Horizon is defined as the line that apparently separates the sky from the earth, an horizon line also separates the deep mysteries behind the origin of things, of the moral, and of the world of the immediate reality that is so familiar to us, an horizon line is also the fundamental grammatical tool for the construction of landscapes which is defined at the same time as the point of view of an area of land considered a spectacle. It only takes some zapping through channels to get familiar with the content of Adiós Horizonte.
Recently in a drunk discussion a dear friend said it didn’t matter who won the US elections nothing was going to happen, a friend argued the contrary by saying that Trump was a madman and that he would have access to weapon of mass destruction which he could detonate at any time. I thought both scenarios were rather gloomy, either a static political world where there is no significant structural change, or a collective death that opposed to the end of the age of the dinosaurs it wouldn’t leave oil, fossils, or vestiges of a species that barely blinked in the history of the globe.
Maybe it’s in fiction where we like to see higher chances, either through ID (Investigation Discovery), where they often tell the story of a random person, who could be our sister, or at least someone’s sister, or our girlfriend, or maybe the neighbor’s wife. From the beginning we know this story ends in his death, but not in a simple death, in a violent death, a weird one, at the hands of some bloodthirsty guy who embodies the evilness, an unreal death, while the TV show guarantees that it’s a real death from a real story. Despite the fact that the main character’s death lets on failures of the system, at the end there’s justice, the victimizer was found and we feel relieved and confident that there are guarantees of justice.

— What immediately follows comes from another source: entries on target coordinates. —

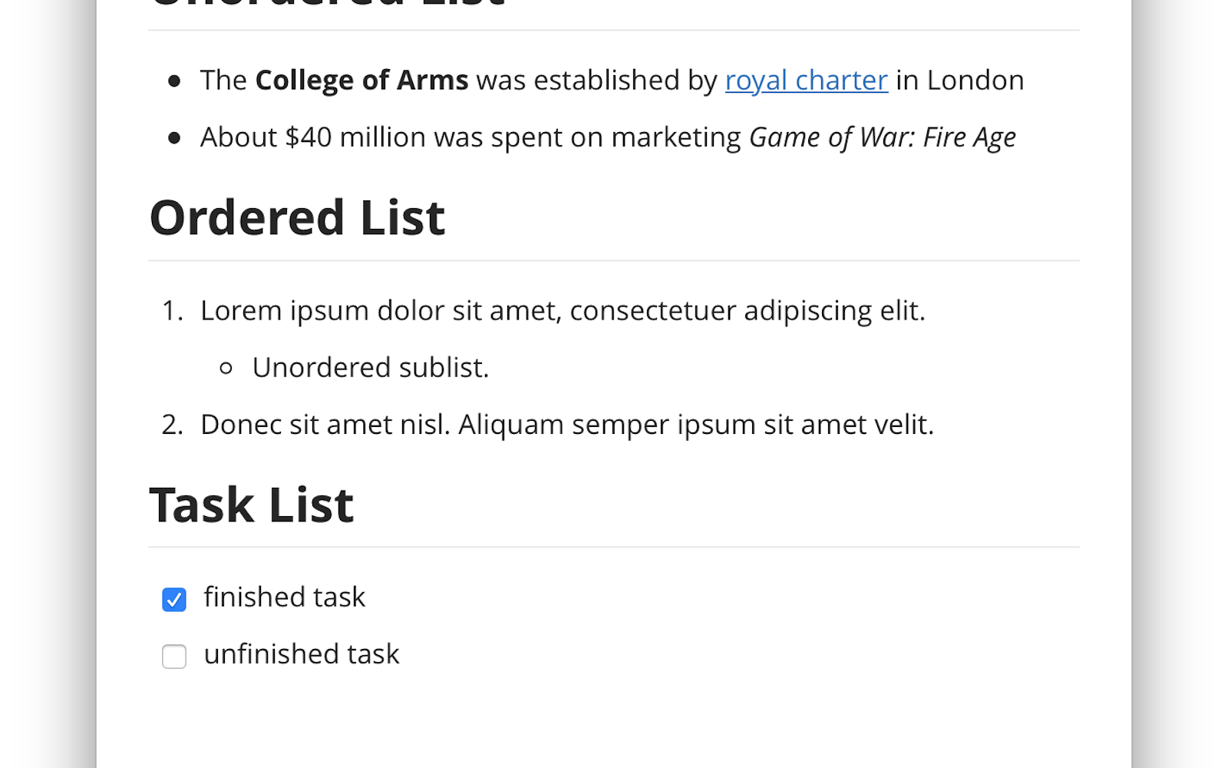Viewport: 1228px width, 768px height.
Task: Uncheck the "finished task" checkbox
Action: click(x=174, y=600)
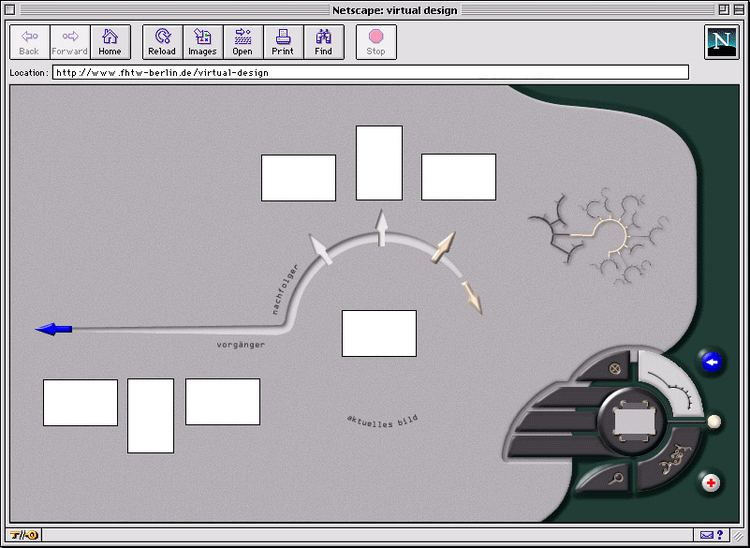The image size is (750, 548).
Task: Click the Find binoculars button
Action: pyautogui.click(x=323, y=42)
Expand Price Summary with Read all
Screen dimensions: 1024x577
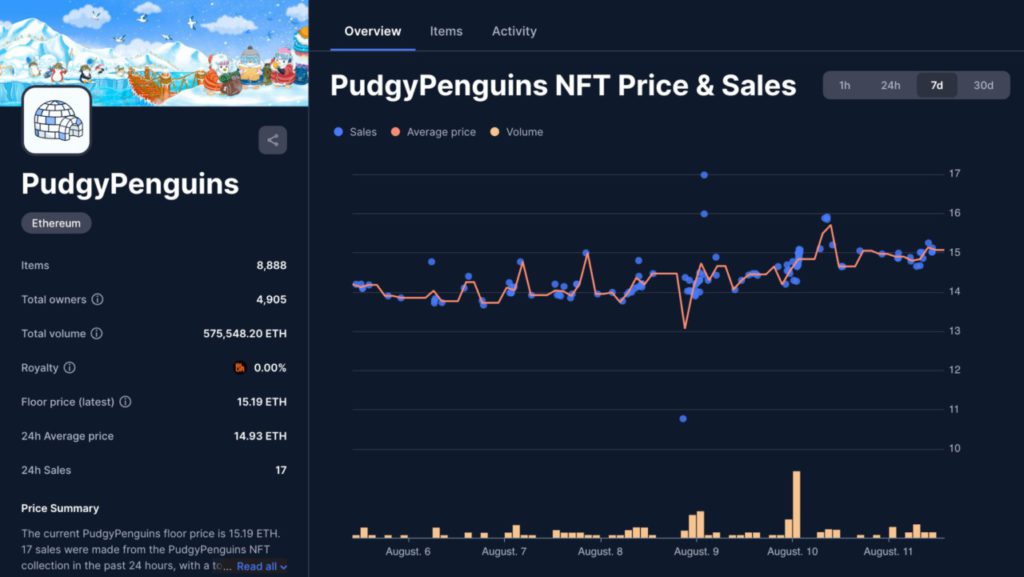click(x=261, y=566)
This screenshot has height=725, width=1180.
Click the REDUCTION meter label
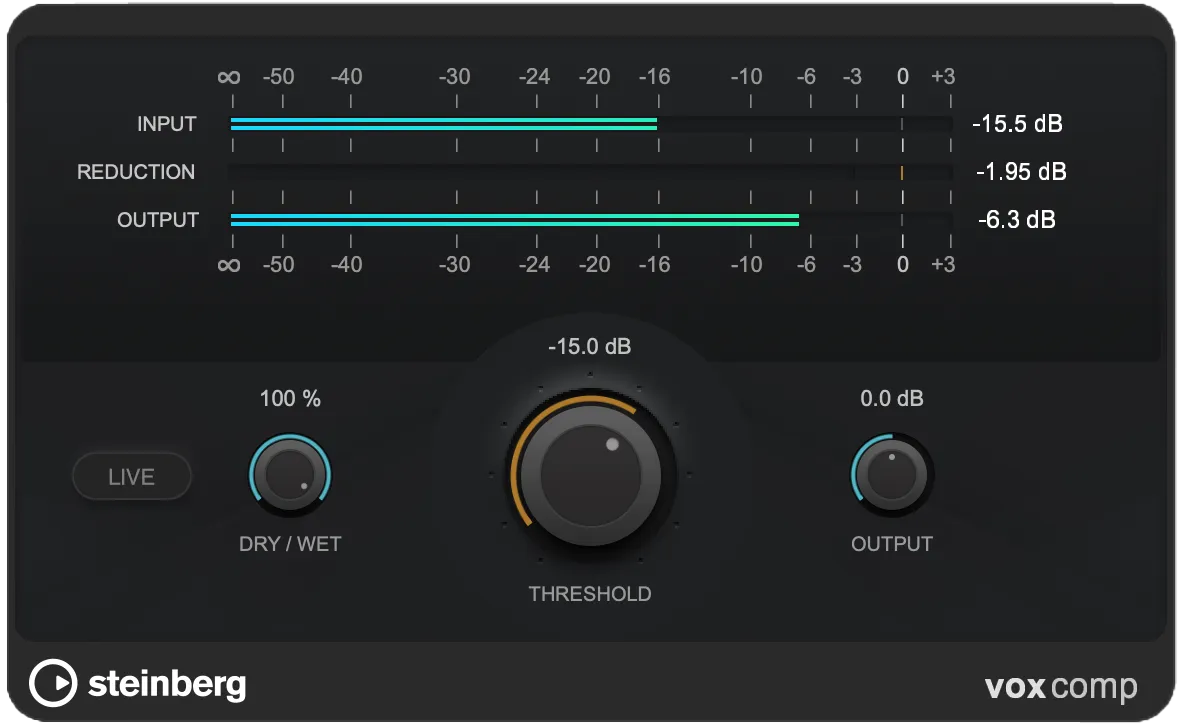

Almost as a part of the collective universal imagination, in a way a new paradigm, cost us very little work to imagine deserted scenarios in which a nuclear bomb devastates humanity, or in which a meteorite falls on the earth, putting an end to every living thing, and triggers one big collective death. Over the years we have learned that the trajectory to the end will be slow, that our protagonists will have to face a hostile reality where they will have to be spectators of dreary landscapes, fire, catastrophes, cannibalism, and an horizon that blurs, in other words, and spectacle where there will be no border. As long as there’s nothing more laborious that knowing or imagining that our deaths will probably be boring, ordinary, and lonely, while other people’s lives who maybe work in a coal mine will be years of agony because of an EPOC in which they will daily see the slow devastation of a landscape that was once green, or that the death of many black men in US will be with a bladed weapon in some street at the hands of a white male who hates difference, who won’t go to jail, and who idolizes Trump because of an underlying problem known as poverty and disinformation.
For outstanding and absurd that is Science Fiction, it has more space in our imaginary than the end an oppressive economic system, than class antagonisms, than the fact that things happen every day, that maybe they don’t happen to us in our immediate reality, but they do to someone, to someone less privileged who lives in some place that is so far from us.
Whether through and installation (Lujo moderno, Gabriel Mejía) using materials somewhat tacky (mañé) that we are familiar with, and that through layers of transparency seeks to achieve darkness and build a landscape; or a quote from a science fiction book (The road, Cormac Mccarthy) carved on coal from a local mine referred to (El contra-espectáculo de las cosas dejando de existir, Geraldiny Guerrero) Adiós Horizonte give us a glimpse into the little glitch in our preconceived notion of the world, that honest mistake in which our eyes becomes kind of noisy. Whilst we are afraid of the end, we cannot stop picturing it together, and picturing it as a big spectacle provided by the earth. The work of Geraldiny Guerrero and Gabriel Mejía may not have much in common at first sight, beyond the non-permanent materials, the sharp humor, the staging: there is a common gesture, the idea of a very thin horizon line which separates the immediate reality from a collective contemporary cosmogony.